E. W., Iowa.—The name Raif is pronounced nearly Rife. Oscar Raif is a well-known teacher of Berlin who has somewhat unusual ideas of his own about piano teaching. The disrespectful epithet, “Dumb-thumb,” has been applied to him contemptuously by some disgruntled critic who thought his notion of using the thumb was bad. I have seen no published works of his, and do not know whether he has even published a formal method; so I cannot tell you in just what his peculiar ideas consist.               J. C F.

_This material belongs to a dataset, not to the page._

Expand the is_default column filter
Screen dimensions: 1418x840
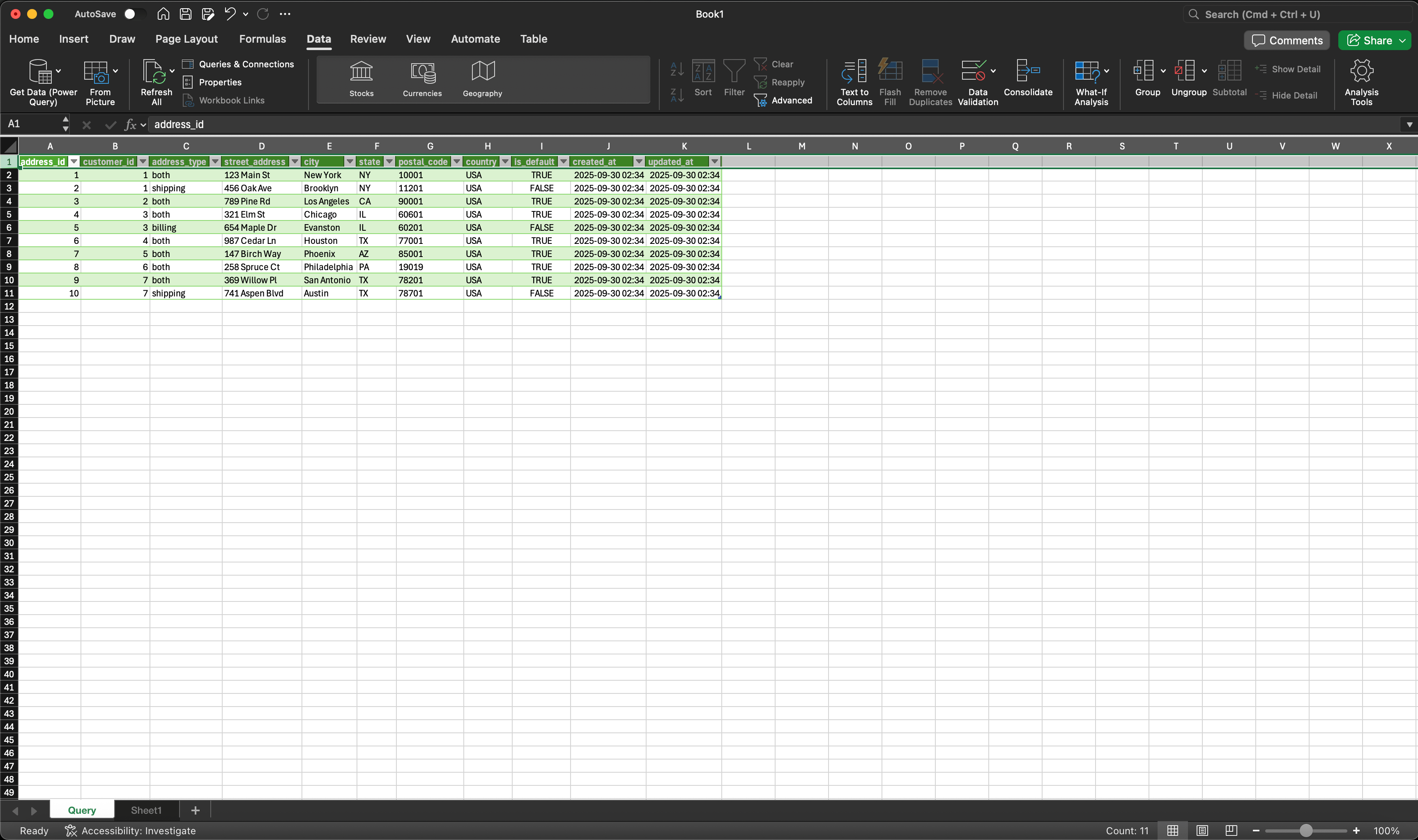pos(563,162)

A. H., O.—The easiest fingering for the harmonic form of the F sharp minor scale is the one you suggest: R. H., fourth finger on G sharp; thumb on A and D. In C sharp minor: R. H., fourth on D sharp; thumb on E and A. G sharp minor: L. H., fourth on C sharp; thumb on B and F double sharp. No matter whether you can find authority for it or not. Think for yourself and use that fingering if you prefer it. That is what I do. But it is only fair that you should know why some authors prefer another fingering, so that you may judge intelligently. It is impossible to finger the melodic form of these minor scales in this way, and Mason, Plaidy, and others prefer to use the same fingering for both forms, rather than employ two different fingerings. They attach primary importance to the melodic form of the scale. I, for my part, always teach the harmonic form first, and the arpeggios of its principal chords in connection with it. I think this is more conducive to musical intelligence. And I teach the fingering you prefer, because it is easier; leaving the other form and fingering to a later period. “Let every man be fully persuaded in his own mind”; not in somebody else’s.

D. M. K., Wis.—Remenyi is pronounced with the e short, in both cases, and the i also short. The accent is on the first syllable. Leschetizky is pronounced Lĕsh-ĕ-tĭts’-ki.           J. C. F.

C. E K., Lynn, Mass—The names you inquire about are pronounced as follows: Faust, Fowst; Strauss, Strowss; Tannhaeuser, Tänhoiser (nearly); Moscheles, Mōshĕl-les; Essipoff, nearly as in English, Éssĭ-pōff. The o long in sound, but short in quantity.

Marie Auguste Durand is a French composer and publisher. He was born at Paris in 1830. He is a good musician and was a pupil of Benoist. He has written a good deal of piano music, largely of a popular character, but not of the low grade of many trivial pieces which are called popular; they belong to a good class of parlor pieces. He has also written church music, organ music and some other things.

Arnoldo Sartorio was a comparatively obscure composer of the 17th century; an Italian, of course. I have no information concerning any other composer of that name.

A. W.—The “Carnival of Venice” was probably produced about the end of the 18th century. It is known to be of Venetian origin; but the author is unknown. It was popularized all over Europe by the great violinist Paganini.

A Polish lady writes us from Everson, Pa., protesting against the classification of Wieniawski as a “Russian” musician. Doubtless she is right in claiming him as a Pole by blood, and it is better to call him such. But being born a Russian subject, he is commonly set down as a Russian in the encyclopedias; just as Tschaikowsky is, whose name would suggest that he also is of Polish descent.